Given data:
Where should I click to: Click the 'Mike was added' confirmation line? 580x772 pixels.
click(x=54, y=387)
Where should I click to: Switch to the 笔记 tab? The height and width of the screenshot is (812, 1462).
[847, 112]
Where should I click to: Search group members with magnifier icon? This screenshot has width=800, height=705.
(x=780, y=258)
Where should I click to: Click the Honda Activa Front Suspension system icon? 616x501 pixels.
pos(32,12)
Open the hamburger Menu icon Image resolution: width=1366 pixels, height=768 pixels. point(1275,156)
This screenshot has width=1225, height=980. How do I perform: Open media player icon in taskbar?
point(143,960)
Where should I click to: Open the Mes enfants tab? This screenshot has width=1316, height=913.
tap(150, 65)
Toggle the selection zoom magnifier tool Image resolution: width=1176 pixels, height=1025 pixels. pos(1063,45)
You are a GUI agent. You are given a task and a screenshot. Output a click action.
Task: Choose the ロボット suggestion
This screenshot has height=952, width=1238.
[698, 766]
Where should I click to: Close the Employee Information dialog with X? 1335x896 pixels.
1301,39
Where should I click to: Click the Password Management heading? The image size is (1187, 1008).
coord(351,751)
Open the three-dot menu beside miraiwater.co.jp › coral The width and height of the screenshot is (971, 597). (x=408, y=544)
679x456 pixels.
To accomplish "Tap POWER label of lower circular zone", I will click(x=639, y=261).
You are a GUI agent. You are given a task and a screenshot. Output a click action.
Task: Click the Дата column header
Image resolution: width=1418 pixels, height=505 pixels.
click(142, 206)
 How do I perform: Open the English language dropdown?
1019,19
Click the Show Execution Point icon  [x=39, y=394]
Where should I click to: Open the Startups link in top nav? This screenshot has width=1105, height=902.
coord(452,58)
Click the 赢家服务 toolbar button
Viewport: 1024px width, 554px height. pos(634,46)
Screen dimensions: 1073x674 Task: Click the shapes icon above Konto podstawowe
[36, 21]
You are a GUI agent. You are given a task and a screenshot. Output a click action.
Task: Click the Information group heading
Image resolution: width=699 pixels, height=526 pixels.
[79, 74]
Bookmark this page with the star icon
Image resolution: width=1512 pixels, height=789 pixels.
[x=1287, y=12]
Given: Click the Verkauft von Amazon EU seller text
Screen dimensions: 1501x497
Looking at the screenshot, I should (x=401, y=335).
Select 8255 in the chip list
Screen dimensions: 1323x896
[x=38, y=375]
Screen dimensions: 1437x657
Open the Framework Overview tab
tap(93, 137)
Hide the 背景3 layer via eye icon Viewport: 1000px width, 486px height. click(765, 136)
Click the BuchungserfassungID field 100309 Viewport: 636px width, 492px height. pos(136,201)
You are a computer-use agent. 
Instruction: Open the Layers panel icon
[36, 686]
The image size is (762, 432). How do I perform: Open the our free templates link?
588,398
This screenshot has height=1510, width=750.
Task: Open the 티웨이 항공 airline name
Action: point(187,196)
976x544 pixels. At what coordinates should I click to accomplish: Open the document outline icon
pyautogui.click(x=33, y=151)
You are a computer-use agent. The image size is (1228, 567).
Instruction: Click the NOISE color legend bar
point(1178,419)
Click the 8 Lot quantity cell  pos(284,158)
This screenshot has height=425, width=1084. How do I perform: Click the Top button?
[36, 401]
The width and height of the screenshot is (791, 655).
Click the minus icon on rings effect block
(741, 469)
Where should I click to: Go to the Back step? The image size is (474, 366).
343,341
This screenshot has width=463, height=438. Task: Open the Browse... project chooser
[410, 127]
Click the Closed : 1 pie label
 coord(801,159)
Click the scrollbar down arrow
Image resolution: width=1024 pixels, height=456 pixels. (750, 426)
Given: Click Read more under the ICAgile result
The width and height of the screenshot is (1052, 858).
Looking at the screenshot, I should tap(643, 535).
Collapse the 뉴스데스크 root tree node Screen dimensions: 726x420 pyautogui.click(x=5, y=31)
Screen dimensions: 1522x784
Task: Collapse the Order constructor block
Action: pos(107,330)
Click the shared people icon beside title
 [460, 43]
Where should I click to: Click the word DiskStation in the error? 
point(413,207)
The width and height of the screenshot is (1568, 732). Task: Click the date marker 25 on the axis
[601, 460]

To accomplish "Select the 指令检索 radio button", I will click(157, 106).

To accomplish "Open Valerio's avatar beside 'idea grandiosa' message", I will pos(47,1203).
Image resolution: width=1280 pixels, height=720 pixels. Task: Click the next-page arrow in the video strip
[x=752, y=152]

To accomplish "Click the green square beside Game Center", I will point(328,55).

What is expected: Exact copies of all the records are required.

Answer area:
Where should I click to: Click the 'Mike was added' confirmation line? 580x772 pixels.
click(x=54, y=387)
Where should I click to: Switch to the 笔记 tab? The height and width of the screenshot is (812, 1462).
[847, 112]
Where should I click to: Search group members with magnifier icon? This screenshot has width=800, height=705.
(x=780, y=258)
Where should I click to: Click the Honda Activa Front Suspension system icon? 616x501 pixels.
pos(32,12)
Open the hamburger Menu icon Image resolution: width=1366 pixels, height=768 pixels. point(1275,156)
This screenshot has width=1225, height=980. How do I perform: Open media player icon in taskbar?
point(143,960)
Where should I click to: Open the Mes enfants tab? This screenshot has width=1316, height=913.
tap(150, 65)
Toggle the selection zoom magnifier tool Image resolution: width=1176 pixels, height=1025 pixels. pos(1063,45)
You are a GUI agent. You are given a task and a screenshot. Output a click action.
Task: Choose the ロボット suggestion
This screenshot has height=952, width=1238.
[698, 766]
Where should I click to: Close the Employee Information dialog with X? 1335x896 pixels.
1301,39
Where should I click to: Click the Password Management heading? The image size is (1187, 1008).
coord(351,751)
Open the three-dot menu beside miraiwater.co.jp › coral The width and height of the screenshot is (971, 597). (x=408, y=544)
679x456 pixels.
To accomplish "Tap POWER label of lower circular zone", I will click(x=639, y=261).
You are a GUI agent. You are given a task and a screenshot. Output a click action.
Task: Click the Дата column header
Image resolution: width=1418 pixels, height=505 pixels.
click(142, 206)
 How do I perform: Open the English language dropdown?
1019,19
Click the Show Execution Point icon  [x=39, y=394]
Where should I click to: Open the Startups link in top nav? This screenshot has width=1105, height=902.
coord(452,58)
Click the 赢家服务 toolbar button
Viewport: 1024px width, 554px height. pos(634,46)
Screen dimensions: 1073x674 Task: Click the shapes icon above Konto podstawowe
[36, 21]
You are a GUI agent. You are given a task and a screenshot. Output a click action.
Task: Click the Information group heading
Image resolution: width=699 pixels, height=526 pixels.
[79, 74]
Bookmark this page with the star icon
Image resolution: width=1512 pixels, height=789 pixels.
[x=1287, y=12]
Given: Click the Verkauft von Amazon EU seller text
Screen dimensions: 1501x497
Looking at the screenshot, I should (x=401, y=335).
Select 8255 in the chip list
Screen dimensions: 1323x896
[x=38, y=375]
Screen dimensions: 1437x657
Open the Framework Overview tab
tap(93, 137)
Hide the 背景3 layer via eye icon Viewport: 1000px width, 486px height. click(765, 136)
Click the BuchungserfassungID field 100309 Viewport: 636px width, 492px height. pos(136,201)
You are a computer-use agent. 
Instruction: Open the Layers panel icon
[36, 686]
The image size is (762, 432). How do I perform: Open the our free templates link?
588,398
This screenshot has height=1510, width=750.
Task: Open the 티웨이 항공 airline name
Action: point(187,196)
976x544 pixels. At what coordinates should I click to accomplish: Open the document outline icon
pyautogui.click(x=33, y=151)
You are a computer-use agent. The image size is (1228, 567).
Instruction: Click the NOISE color legend bar
point(1178,419)
Click the 8 Lot quantity cell  pos(284,158)
This screenshot has height=425, width=1084. How do I perform: Click the Top button?
[36, 401]
The width and height of the screenshot is (791, 655).
Click the minus icon on rings effect block
(741, 469)
Where should I click to: Go to the Back step? The image size is (474, 366).
343,341
This screenshot has width=463, height=438. Task: Open the Browse... project chooser
[410, 127]
Click the Closed : 1 pie label
 coord(801,159)
Click the scrollbar down arrow
Image resolution: width=1024 pixels, height=456 pixels. (750, 426)
Given: Click Read more under the ICAgile result
The width and height of the screenshot is (1052, 858).
Looking at the screenshot, I should tap(643, 535).
Collapse the 뉴스데스크 root tree node Screen dimensions: 726x420 pyautogui.click(x=5, y=31)
Screen dimensions: 1522x784
Task: Collapse the Order constructor block
Action: pos(107,330)
Click the shared people icon beside title
 [460, 43]
Where should I click to: Click the word DiskStation in the error? 
point(413,207)
The width and height of the screenshot is (1568, 732). Task: Click the date marker 25 on the axis
[601, 460]

To accomplish "Select the 指令检索 radio button", I will click(157, 106).

To accomplish "Open Valerio's avatar beside 'idea grandiosa' message", I will pos(47,1203).
Image resolution: width=1280 pixels, height=720 pixels. Task: Click the next-page arrow in the video strip
[x=752, y=152]

To accomplish "Click the green square beside Game Center", I will point(328,55).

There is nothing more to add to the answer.